Alicloud Ai Audio Tts Voice Design
Scanned@cinience
npx machina-cli add skill @cinience/alicloud-ai-audio-tts-voice-design --openclawCategory: provider
Model Studio Qwen TTS Voice Design
Use voice design models to create controllable synthetic voices from natural language descriptions.
Critical model names
Use one of these exact model strings:
qwen3-tts-vd-2026-01-26qwen3-tts-vd-realtime-2025-12-16
Prerequisites
- Install SDK in a virtual environment:
python3 -m venv .venv
. .venv/bin/activate
python -m pip install dashscope
- Set
DASHSCOPE_API_KEYin your environment, or adddashscope_api_keyto~/.alibabacloud/credentials.
Normalized interface (tts.voice_design)
Request
voice_prompt(string, required) target voice descriptiontext(string, required)stream(bool, optional)
Response
audio_url(string) or streaming PCM chunksvoice_id(string)request_id(string)
Operational guidance
- Write voice prompts with tone, pace, emotion, and timbre constraints.
- Build a reusable voice prompt library for product consistency.
- Validate generated voice in short utterances before long scripts.
Local helper script
Prepare a normalized request JSON and validate response schema:
.venv/bin/python skills/ai/audio/alicloud-ai-audio-tts-voice-design/scripts/prepare_voice_design_request.py \
--voice-prompt "A warm female host voice, clear articulation, medium pace" \
--text "这是音色设计演示"
Output location
- Default output:
output/ai-audio-tts-voice-design/audio/ - Override base dir with
OUTPUT_DIR.
References
references/sources.md
Overview
This skill lets you design controllable synthetic voices using Alibaba Cloud Model Studio Qwen TTS VD models.

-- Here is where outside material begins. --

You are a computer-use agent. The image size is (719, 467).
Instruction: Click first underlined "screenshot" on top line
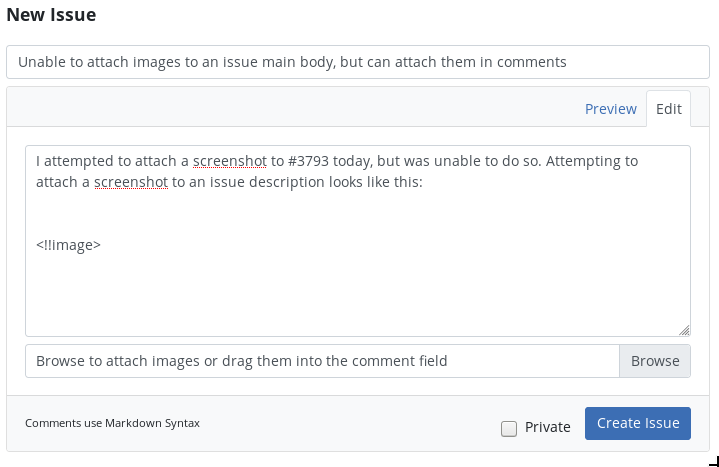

Choose between two VD models to generate branded speech for apps, media, and customer interfaces. The tts.voice_design interface returns an audio URL or PCM stream along with voice_id and request_id for integration.
How This Skill Works
You call the normalized interface tts.voice_design with a voice_prompt describing the target voice and the text to synthesize. Optionally enable streaming to receive PCM chunks. The response provides audio_url (or PCM stream), voice_id, and request_id, and you should validate the result with short utterances and maintain a library of prompts for consistent branding.
When to Use It
- Create branded voices for marketing videos, onboarding, or product demos described by natural language prompts.
- Prototype multiple voice personas for chatbots, guides, or virtual assistants to compare tone and pace.
- Localize voices for multilingual apps while keeping a consistent timbre and cadence.
- Iterate quickly with short prompts and test iterations before committing longer scripts.
- Ensure repeatable, brand-consistent speech for customer support IVR or help centers.
Quick Start
- Step 1: Create and activate a virtual environment and install the Dashscope SDK: python3 -m venv .venv; . .venv/bin/activate; python -m pip install dashscope.
- Step 2: Prepare a voice design request with the helper script, e.g. the sample command: .venv/bin/python skills/ai/audio/alicloud-ai-audio-tts-voice-design/scripts/prepare_voice_design_request.py --voice-prompt "A warm female host voice, clear articulation, medium pace" --text "这是音色设计演示"
- Step 3: Use the response's audio_url (or PCM stream) and the associated voice_id and request_id to integrate the voice into your app.
Best Practices
- Write voice prompts that clearly specify tone, pace, emotion, and timbre constraints.
- Build a reusable prompt library to ensure product-wide consistency across scripts.
- Validate generated voices using short utterances before deploying longer scripts.
- Use the helper script to prepare requests and confirm response schema aligns with expectations.
- Verify you are using one of the exact model strings and follow prerequisite setup.
Example Use Cases
- Onboarding video narration with a warm, friendly voice that matches brand guidelines.
- IVR assistant with calm, clear diction and steady cadence for easy comprehension.
- E-learning module narrator with engaging pace and professional timbre.
- Product demo voice with enthusiastic energy and consistent pronunciation.
- Localized announcements in Chinese or English with a formal, reliable timbre.